With the 8 November 2008 general election, the Fifth National Government came into power and the role of Health Minister was assigned to Tony Ryall. On 5 December 2008, Southland DHB chair Dennis Cairns foreshadowed his resignation; he chaired his last board meeting on 30 January 2009. In December 2008, Ryall foreshadowed that the board of Hawke's Bay DHB elected in 2007 would be reinstated from February 2009, with the current commissioner John Anderson taking the chairmanship. In February 2009, Kay McKelvie's (Note: McKelvie resigned over budget cuts imposed by the government) and Jerry Rickman's (Note: Rickman resigned to avoid the perception of a conflict of interest) resignations as chairpersons of the Waitemata and Waikato DHBs were announced, respectively. Also in February, Ryall sacked the Otago DHB chairperson, Richard Thomson, over a $17 million fraud by staff members and replaced him with immediate effect with Errol Millar. In March 2009, Ryall appointed Paul Menzies as the new chairperson of Southland DHB. In May 2009, Ryall announced Graeme Milne as the new chairperson for Waikato DHB. Dr Lester Levy's appointment as the new chair for the Waitemata DHB was announced in June 2009.

There is a statutory limit of nine years for DHB chairpersons, as defined in the New Zealand Public Health and Disability Act 2000, and several chairs reached this limit at the end of 2009. This affected Northland chair Lynette Stewart, who was replaced by Tony Norman.
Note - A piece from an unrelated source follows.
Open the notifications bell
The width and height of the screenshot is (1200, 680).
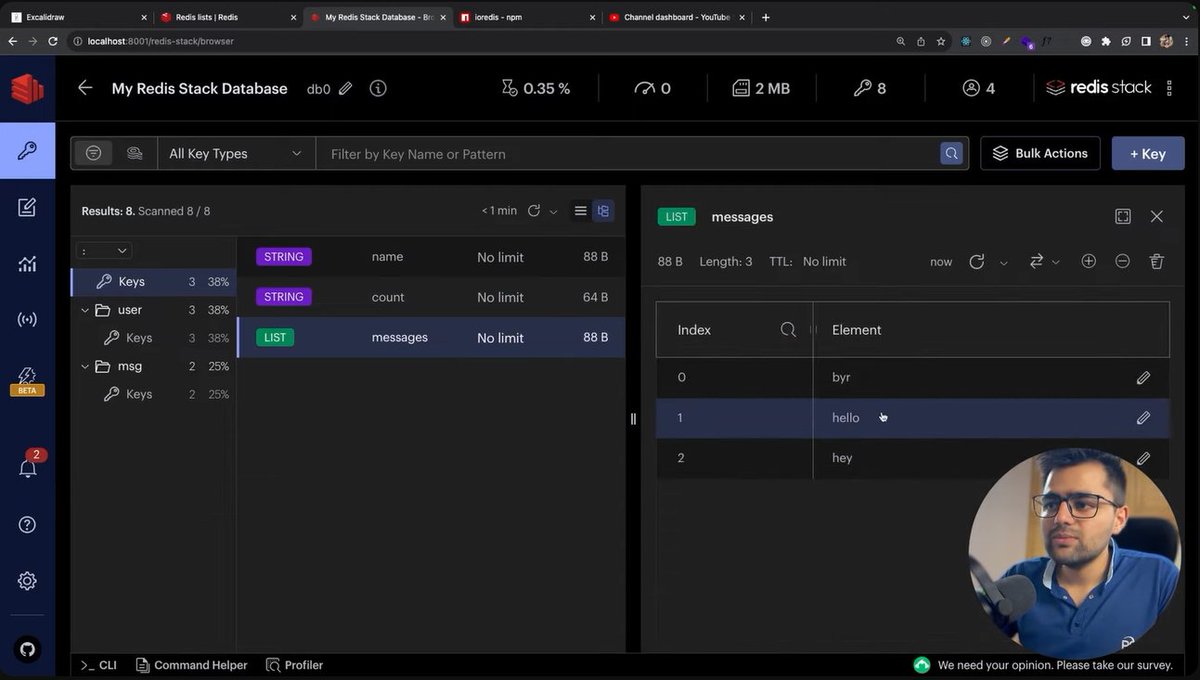27,468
For the South Canterbury DHB, Joe Butterfield was replaced by Murray Cleverley.

In February 2010, Ryall announced that the Otago and Southland District Health Boards would merge to form the Southern District Health Board, with a combined board of the elected members providing provisional oversight until the local elections in October 2010. The merger came into effect on 1 May 2010, with Errol Millar (ex Otago DHB) as chair and Paul Menzies (ex Southland DHB) as deputy chair. Taranaki DHB chair John Young died on 14 September 2010, a month prior to the next local body election.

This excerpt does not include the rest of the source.